> [ЗАДАНИЯ]
1. Какого числа, согласно тексту о землевольцах, начали перевозить Войноральского, Рогачева и Ковалика?
2. Подхватите текст о землевольцах и продолжите его сразу после последнего предложения.

> [ФРАГМЕНТ ДОКУМЕНТА]
Путешествие по реке продолжалось целую неделю. На ночь лодку прятали в кустах и отдыхали, днем гребли, стараясь прятаться в камыши при появлении на горизонте дыма парохода.
В Кременчуге опять встретились с Осинским, который добрался сюда по железной дороге. Он передал освобожденным товарищам паспорта и все необходимое.
Петербургские землевольцы поставили своей задачей попытаться освободить осужденных на каторгу по процессу "193-х", которых должны были отправить в центральные каторжные тюрьмы под Харьковом.
Мышкин был отправлен из Петропавловской крепости еще в апреле. Землевольцам не удалось его перехватить. Войноральского, Рогачева и Ковалика стали перевозить 25 июня 1878 г. Шел пятый час утра. Закованных в кандалы революционеров в закрытых каретах привезли на вокзал и поместили в один вагон. Друзья встретились вновь после одиночного заключения. Они крепко обнялись и расцеловались.

> [ИСХОДНЫЕ ДАННЫЕ]
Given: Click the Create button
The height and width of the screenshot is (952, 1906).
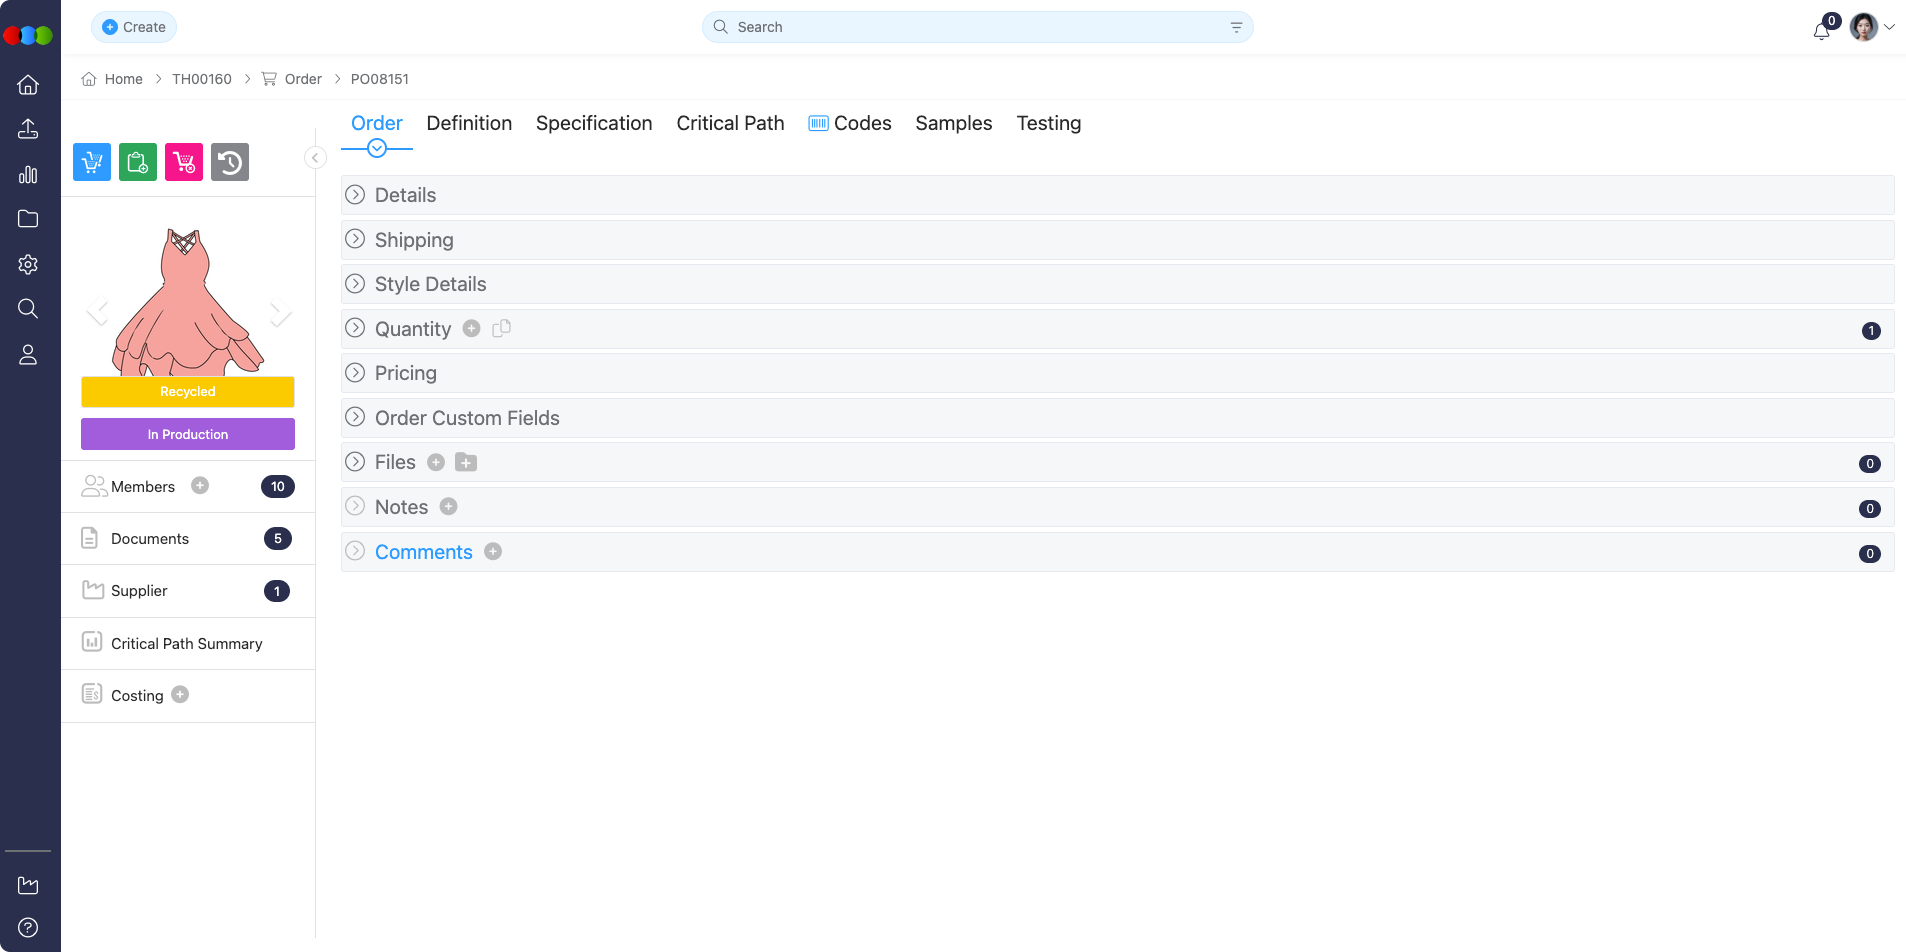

> [РЕЗУЛЬТАТЫ ВЫПОЛНЕНИЯ]
1. Их начали перевозить 25 июня 1878 года.

2.
Им было радостно: пусть на короткое время, но они могут видеть друг друга, любоваться природой в окно вагона, свободно разговаривать.
По приезде в Харьков их поместили в Харьковскую тюрьму, откуда должны были отправить в центральные каторжные тюрьмы под Харьковом.
Получив сведения об отправлении в харьковский централ Рогачева и Ковалика, землевольцы, собравшиеся в Харькове, -- Софья Перовская, Александр Михайлов, Адриан Михайлов, А. Квятковский, А. Баранников, М. Фроленко, Н. Морозов, М. Оловенникова и др. предприняли попытку к их освобождению. В 9 верстах от Харькова отправленных из города Рогачева и Ковалика поджидала группа землевольцев на дороге, ведущей в Новобелгородскую центральную каторжную тюрьму, куда ранее уже был отправлен Мышкин. Но Рогачева и Ковалика повезли в другой централ -- Новоборисоглебскую каторжную тюрьму и по другой дороге. Момент был упущен. И вот получена новая информация: Войноральского повезут 1 июля 1878 г., но по какой дороге и в какую из двух центральных каторжных тюрем, опять неизвестно.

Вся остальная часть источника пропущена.